Com as coisas mais assentadas e com tempo maior para compor e gravar, a Crypta mostrou competência inspiração para elaborar dez temas de boa qualidade e três vinhetas/intros que dão um tom mas conceitual a parte do álbum.

Os três singles lançados retiraram um pouco da "surpresa", adiantando como seria a obra, mas aumentou a ansiedade pela trabalho. 

"Lord of Ruins", por exemplo, a primeira amostra, surpreendeu pela violência, uma música mais bem elaborada e com arranjos de guitarra que mostram o entrosamento de Jessica di Falchi e Tainá Bergamaschi.

"Trail of Traitors" não trouxe grandes novidades. É uma composição reta e direta, com um refrão poderoso e riffs de guitarra interessantes. 

"The Other Side o Anger", no entanto, é outros história: violentíssima e recheada de riffs cativantes, mostrou o melhor vocal de Fernanda Lira desde os tempos de Nervosa, conseguindo a proeza de passar desespero e dor em toda a canção, que explode em riffs devastadores de guitarra.
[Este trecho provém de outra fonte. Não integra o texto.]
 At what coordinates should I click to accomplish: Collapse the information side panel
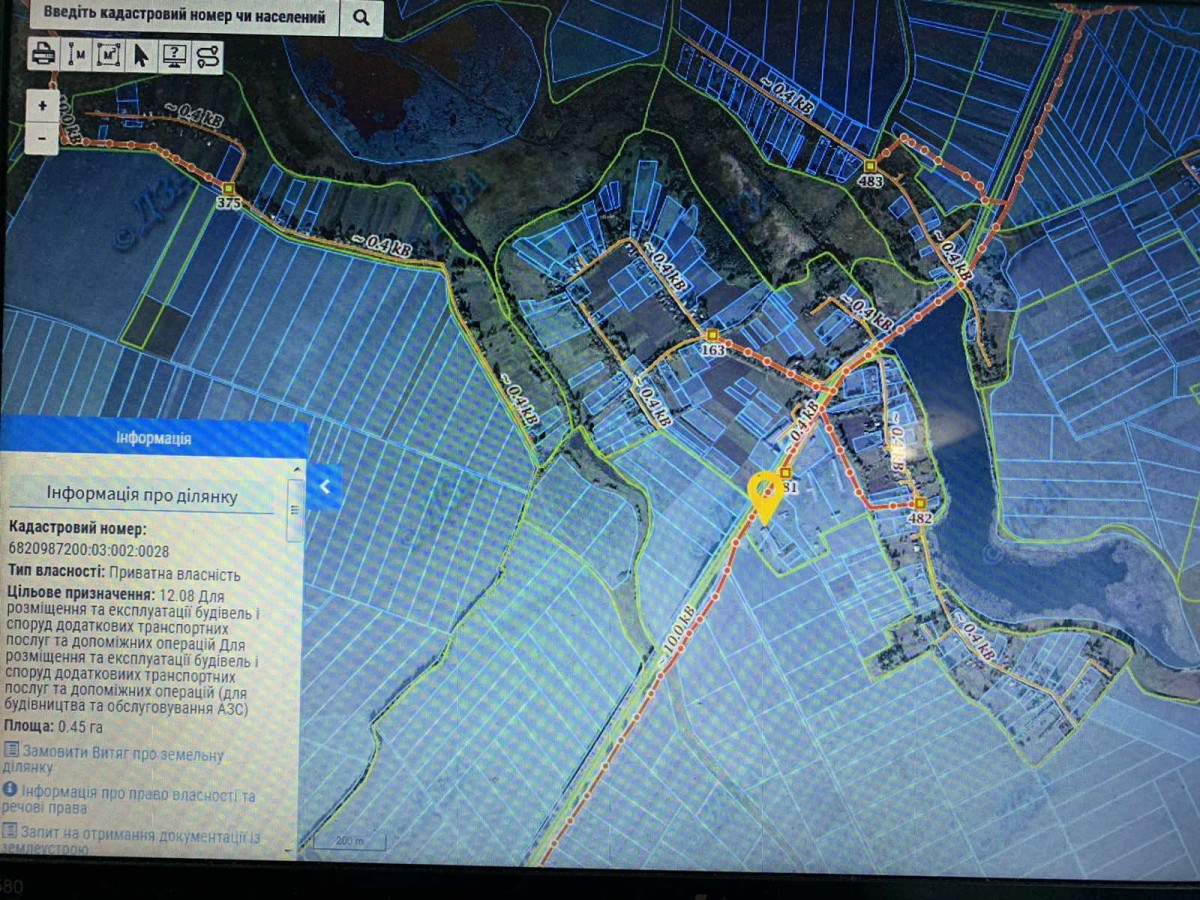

Para o restante do álbum, fica a surpresa mais legal do CD, o incrível trabalho de percussão de Luana Dametto, explorando ate então áreas pouco visitadas dentro o death metal. Em pelo menos quatro introduções ela abusou da inovação e criatividade com passagens tribais e com elementos de de múia brasileira.

Precisa e com agilidade impressionante, ela cresceu em músicas como "Dark clouds", com marretadas certeiras e um jogo de tambores que mostram uma musicista muito acima da média, com o baixo de Fernanda em uma linha mais solta e "independente", misturando riffs e explorando outras possibilidades, da mesma forma como fez em "Poisonous Apathy" .

"Lullabye for the Forsaken" traz a percussão mais agressiva e diferente do disco, quase thrash metal e com boss sacadas, com ecos de Sepultura e Krisiun. "Agents fo Chaos" é puro groove, na linha de Iggor Cavalera e Ely Casagrande, enquanto o baixo apresenta um colorido diferente e instigante. É a melhor do disco, ao lado de "The Other Side of Anger"

"Stronghold" também é um destaque, ainda que soe mais "tradicional", com um riff de abertura vintage, bem anos 80, e um fenomenal trabalho de guitarras, além de interlúdios progressivos que soam asustadores.

"Echoes of the Soul", o disco de estreia, trazia uma banda em ascensão, mas ansiosa e necessitada de se apresentar ao público. "Shades of Sorrow" é o trabalho de consolidação, mas de excelente qualidade. A polêmica aqui vai ser escolher a melhor canção e a nota conceitual: é ótimo ou excelente?